- Dataset
- Objective
- Steps to Run the Notebooks
- Data Preprocessing
- Feature Detection
- BMI Prediction
- Gender Classification
- Distribution of Offences
- Authors
The dataset contains details of the inmates, including sex, weight, height, front face images, and side face images. It also contains the offences committed by each inmate.
To train models on the given dataset to do the following tasks -
-
Predict gender from the front face image of a person
-
Predict BMI from the front face image of a person
Additionally, plot the number of offences commited and their count.
- Clone the repository.
git clone https://github.com/PranaavPrasad/PRML_Project.git
cd PRML_Project
-
Download and place the dataset inside the repository.
-
Make a folder called
test_images
and place all pictures you want to make predictions on in this folder. Make sure the folder is inside the repository. -
To create the custom dataset (custom_dataset.pkl), run all cells in the notebook
custom_dataset.ipynb
. -
Run all cells in
bmi.ipynb
to predict BMI values. -
Run all cells in
gender.ipynb
to predict gender. -
Run all cells in
distribution.ipynb
to visualize the number of offences commited.
-
Reading gender of each inmate.
-
Calculating BMI of each inmate using the formulae
BMI = weight(kg) / height(m)^2
. -
Reading the front image and side image of the inmates only if the image exists.
-
The inmate is recorded only if the front and side image is available.
-
A limit of 4000 is kept on the number of males to match the number of females.
-
The images are resized to (512,512).
-
The images are converted to grayscale.
-
The images are flattened before storing it in the pickle file.
- The dataset is converted to a pickle file
custom_dataset.pkl
for further use.
It is implemented in both the notebooks, bmi.ipynb
and gender.ipynb
.
The 68 facial landmarks were used as features. The coordinates of the landmarks (x and y values) gives a total of 68 * 2 = 136 dimensions.
dlib
library is used to extract these features.

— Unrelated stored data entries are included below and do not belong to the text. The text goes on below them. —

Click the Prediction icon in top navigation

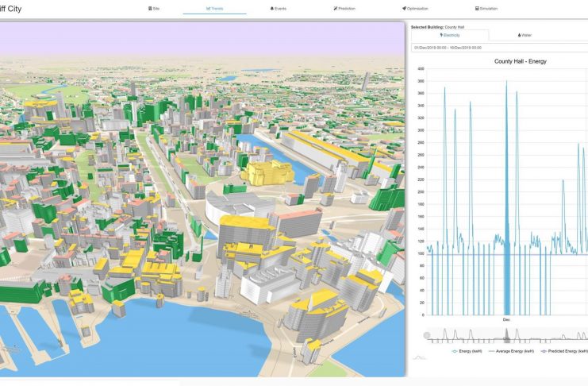[336, 8]
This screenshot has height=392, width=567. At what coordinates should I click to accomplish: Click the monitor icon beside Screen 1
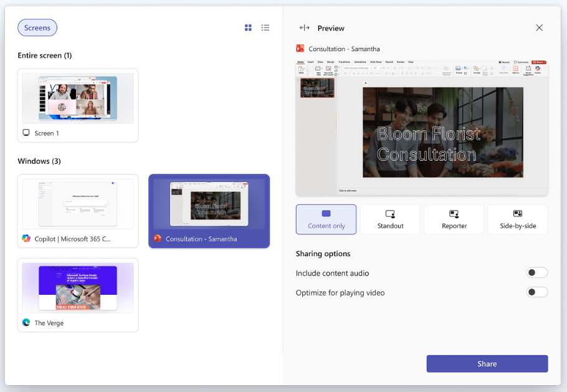point(26,133)
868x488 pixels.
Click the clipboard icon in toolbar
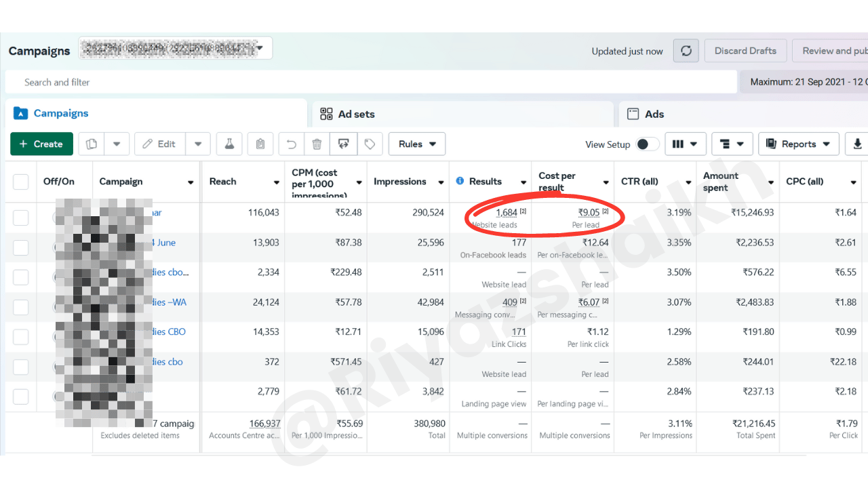(x=260, y=144)
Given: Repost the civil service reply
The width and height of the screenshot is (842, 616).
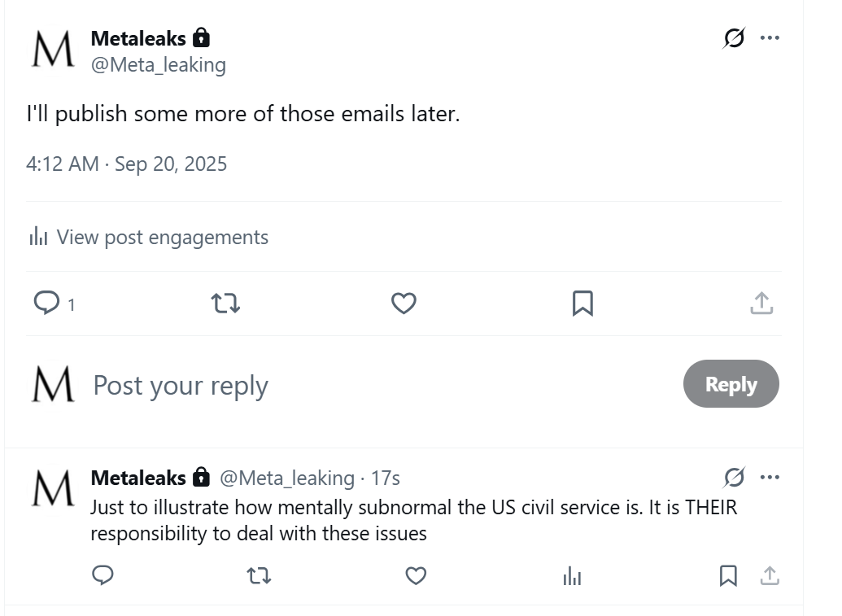Looking at the screenshot, I should pyautogui.click(x=259, y=576).
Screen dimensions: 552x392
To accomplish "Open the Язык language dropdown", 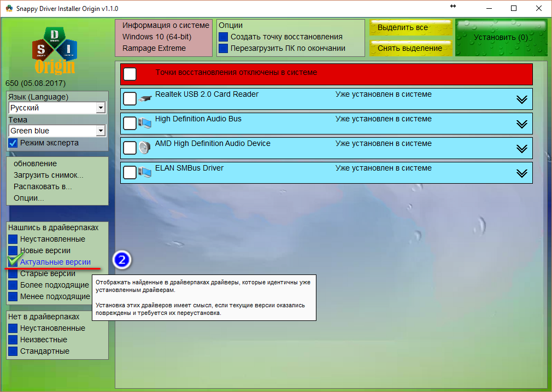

Principal Component Analysis (PCA) is performed on these 136 dimensions to reduce the number of dimensions to 23. This captures 99.9% of the variance.
Linear Regression model is used with a 80-20 train-test split. The model is evaluated on the following parameters -
-
MAE
-
MSE
-
R2
-
Pearson Coefficient
The model achieved a MAE score of 4.32.
Support vector machine (SVM) model is used with a 80-20 train-test split. The model is evaluated on the following parameters -
-
MAE
-
MSE
-
R2
-
Pearson Coefficient
The model achieved an accuracy of 87.43%.
A count of number of times an offence is committed is displayed. As there are a lot of offences, we have plotted the offences which make up 75% of the data for easier visualisation. Additionally, the count of all offences have also been plotted.